Private region price reduction: 2 weeks of grid growth but still early days

Strawberry Lake; Inara Pey, July 2018, on FlickrStrawberry Lakeblog post

It’s been two weeks since Linden Lab introduced the new pricing structure for private regions, and as Tyche Shepherd reports, her Grid Survey shows the grid has experienced its second consecutive week of net private region growth since the change came into effect.

In the week immediately following the introduction of the new pricing structure (Monday July 2nd through Sunday July 8th), the SL grid saw a net increase of 34 private regions, while in the week Monday July 9th through Sunday July 15th, the net increase was 35 private regions.

As Tyche indicates, these increases have helped slow the overall rate of private region attrition to just 0.3% – a net loss of 52 private regions between January 1st, 2018 and July 15th, 2018. By comparison, some 326 private regions were lost to the grid between January 1st and July 16th, 2017 (with an overall net loss of 667 private regions through the entire year).
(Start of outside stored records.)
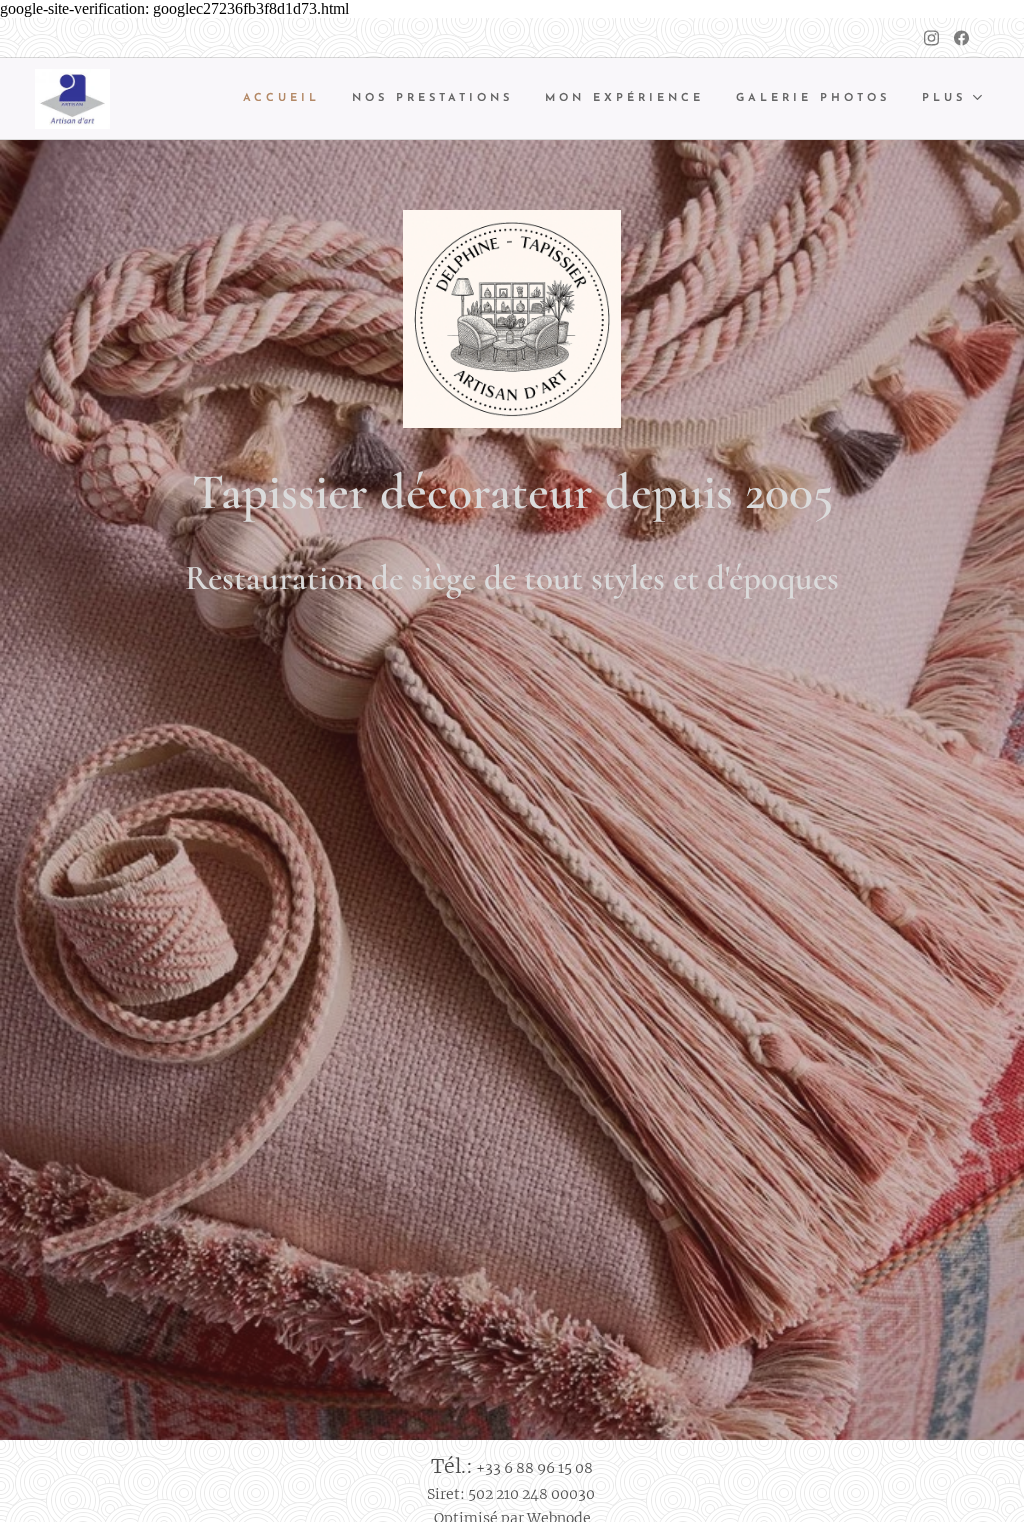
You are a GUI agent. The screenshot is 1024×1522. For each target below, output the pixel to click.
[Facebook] (961, 38)
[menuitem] (287, 99)
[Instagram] (931, 38)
The two weeks following the private reduction pricing changes have seen net increases in the number of regions on the grid. However, it’s still too early to call this a trend or draw significant conclusions. Credit: Tyche Shepherd

So, have regions losses turned a corner as a result of the price change?

Frankly, it is too soon to tell; two weeks is only two weeks – we need to see how things trend out over a longer period before anything can really be determined. A lot here will depend on how much of the tier reduction land rental businesses pass on to their tenants in order to make private rentals more appealing; something I noted in passing in Looking at the new private region and L$ fees. Plus, a simple count of region growth isn’t the entire story here.

Simply put, the private region pricing restructure will have seen the Lab take a reduction in monthly revenue generation. It’s questionable whether such a modest increase in region numbers, even when coupled with other options for increased revenue generation such as the Mainland price restructuring (with its possible attendant increase in Premium subscriptions) and the US $0.50 increase on L$ purchase transaction fees, has wholly overcome the immediate deficit of the tier rate cut.

Thus, while the uptick in private region count is a positive turn, it is too early to be celebrating. We’ll need another 4-6 weeks before we can start to get a genuine feel for how things are going as a whole. It will also be interesting to see how long new regions entering the grid remain in place or whether we see some rapid comings / goings month-to-month. I’m also curious as to how the restructuring affects the Full / Homestead product ratio on the grid, so will be looking to see if Tyche can provide some updates on this in the coming weeks / months.

In the meantime – and totally off-topic as far as private regions are concerned – I wonder if Tyche has had time to have a bop around Mainland to see how the abandoned land situation there is fairing? As of January 2018, abandoned land stood between 22% and 23% of all Mainland; it would be interesting to see how it now stands, some four months on from the Mainland price restructuring.